───── Source records ─────
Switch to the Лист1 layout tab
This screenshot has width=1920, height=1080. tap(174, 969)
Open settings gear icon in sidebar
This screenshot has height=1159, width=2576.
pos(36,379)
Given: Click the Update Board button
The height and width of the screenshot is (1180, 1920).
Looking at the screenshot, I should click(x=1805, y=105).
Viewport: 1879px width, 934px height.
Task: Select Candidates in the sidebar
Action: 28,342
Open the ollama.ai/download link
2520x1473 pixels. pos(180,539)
─────
▶ _Assignment_:
Retype the records above exactly, so that no line differs from its source.

▶ _Your solution_:
Switch to the Лист1 layout tab
This screenshot has width=1920, height=1080. tap(174, 969)
Open settings gear icon in sidebar
This screenshot has height=1159, width=2576.
pos(36,379)
Given: Click the Update Board button
The height and width of the screenshot is (1180, 1920).
Looking at the screenshot, I should click(x=1805, y=105).
Viewport: 1879px width, 934px height.
Task: Select Candidates in the sidebar
Action: 28,342
Open the ollama.ai/download link
2520x1473 pixels. pos(180,539)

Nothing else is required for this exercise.